La musique est une autres des passions de George 4. Il pratique le violoncelle et le pianoforte, et aime beaucoup chanter. Il dépense sans compter pour entretenir son orchestre personnel, qui pouvait compter jusqu’à 40 musiciens, allant des percussions aux instruments à vent, un peu à la façon des fanfares militaires d’aujourd’hui. L’orchestre accompagne les repas en musique, puis se produit en concert de 9 heures à minuit. Le répertoire est vaste et compte des œuvres de Beethoven et Haendel. En 1823, le compositeur Italien Gioacchino Rossini est invité au Pavillon Royal où il joue plusieurs de ses compositions au piano. L’orgue situé contre le mur nord, en lieu et place de l’original, est construit pour la Chapelle Royale de Brighton en 1822. L’orgue original, du même fabriquant, qui se trouve aujourd’hui au Palais de Buckingham, a lui subi de nombreuses modifications. Ici, les tuyaux sont bien visibles, mais le clavier nous est caché par l’un des panneaux. La grande horloge sur la cheminée est une réplique de l’originale.

Cette salle est aussi le théâtre d’un épisode dramatique qui se déroule en 1975. Cette même année un incendie criminel ravage la pièce, détruisant la plus grande partie du plafond et abîmant les peintures murales et les objets exposés. La restauration dure près de 11 années, et vient tout juste de se terminer lorsqu’un nouveau désastre se produit. Lors d’une grande tempête en 1987, une boule en pierre se désolidarise de l’un des minarets, traverse le toit et vient terminer sa chute en s’encastrant dans le sol. La pièce est de nouveau entièrement et laborieusement restaurée, à l’image des 10 000 coquilles qui ornent le dôme, et qu’il faut redorer une à une.

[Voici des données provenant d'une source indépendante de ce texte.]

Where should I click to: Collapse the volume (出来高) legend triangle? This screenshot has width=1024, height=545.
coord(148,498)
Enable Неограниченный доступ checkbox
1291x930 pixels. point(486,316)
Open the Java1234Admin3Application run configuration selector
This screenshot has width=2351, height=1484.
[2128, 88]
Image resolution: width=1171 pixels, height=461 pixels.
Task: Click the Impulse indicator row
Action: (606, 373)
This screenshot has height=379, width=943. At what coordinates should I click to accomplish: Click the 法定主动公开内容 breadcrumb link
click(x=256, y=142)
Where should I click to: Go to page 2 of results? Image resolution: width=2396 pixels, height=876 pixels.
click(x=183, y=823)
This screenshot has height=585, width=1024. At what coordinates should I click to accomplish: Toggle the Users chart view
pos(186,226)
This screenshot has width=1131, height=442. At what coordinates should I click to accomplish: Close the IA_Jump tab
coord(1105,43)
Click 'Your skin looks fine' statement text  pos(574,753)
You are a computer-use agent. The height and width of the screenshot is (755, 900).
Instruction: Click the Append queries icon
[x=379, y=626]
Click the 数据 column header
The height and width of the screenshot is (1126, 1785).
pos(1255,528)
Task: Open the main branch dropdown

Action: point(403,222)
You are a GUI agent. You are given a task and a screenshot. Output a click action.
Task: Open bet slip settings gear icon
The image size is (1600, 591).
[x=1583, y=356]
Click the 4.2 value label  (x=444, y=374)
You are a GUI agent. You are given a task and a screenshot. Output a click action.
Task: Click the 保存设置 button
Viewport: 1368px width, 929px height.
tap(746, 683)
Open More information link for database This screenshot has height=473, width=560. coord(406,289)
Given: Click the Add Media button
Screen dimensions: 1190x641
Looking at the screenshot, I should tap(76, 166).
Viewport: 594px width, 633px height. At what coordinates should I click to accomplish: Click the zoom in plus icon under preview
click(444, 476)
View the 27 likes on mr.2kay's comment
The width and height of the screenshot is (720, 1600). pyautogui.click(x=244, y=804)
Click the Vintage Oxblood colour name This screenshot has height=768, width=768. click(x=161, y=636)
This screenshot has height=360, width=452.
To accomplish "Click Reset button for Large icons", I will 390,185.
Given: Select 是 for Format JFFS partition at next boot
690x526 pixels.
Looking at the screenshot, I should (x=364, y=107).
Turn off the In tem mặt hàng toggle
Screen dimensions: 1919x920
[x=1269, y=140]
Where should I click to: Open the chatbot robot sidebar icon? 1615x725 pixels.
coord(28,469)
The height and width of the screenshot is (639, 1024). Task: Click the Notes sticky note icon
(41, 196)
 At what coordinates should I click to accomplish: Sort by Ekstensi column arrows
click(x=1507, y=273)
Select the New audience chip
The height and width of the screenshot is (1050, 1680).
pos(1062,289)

Lorsque vous le souhaiterez, passez la porte à gauche de l’horloge, tournez à droite dans le couloir des domestiques, et composez alors le numéro 11. Vous pourrez écouter ce commentaire tout en marchant.

John Nash

Né en 1757, John Nash est l’architecte favori du Prince Régent. On lui doit la construction de Regent’s Park, Regent Street, mais aussi de Buckingham Palace et bien sûr du Pavillon Royal, qu’il remodèle entre 1815 et 1823 pour en faire le bâtiment spectaculaire que nous connaissons aujourd’hui.

Nash a des goûts très éclectiques et utilise indifféremment des styles très variés. Il aime les pièces aux formes inhabituelles, les détails intrigants, les effets d’optique, et est un spécialiste des effets de théâtralité et d’exagération. Tous ces éléments font de lui un architecte idéal pour le Prince Régent, futur George 4.

Pour le Pavillon, il s’inspire de sources diverses, et plus spécifiquement d’un recueil de William et Thomas Daniell consacré aux paysages d’Orient. Il réutilise également des plans de Humphry Repton destinés à la construction d’un pavillon de style Indien. Pour faire bonne mesure, il ajoute aussi quelques éléments Gothiques et Chinois.

Pour la décoration intérieure, Nash se sert des jeux de lumière empruntés au théâtre. On pense notamment aux lucarnes vitrées et aux portes miroirs qui lui permettent de créer de l’illusion et d’ajouter faste et grandeur à un espace restreint.

À la mort du roi en 1830, Nash perd son mécène et son protecteur. En raison des désirs extravagants du Roi, la construction du Palais de Buckingham atteint des prix faramineux, et Nash, seul, doit alors en assumer la responsabilité. Cet événement marque la fin de sa carrière, et il meurt peu de temps après en 1835.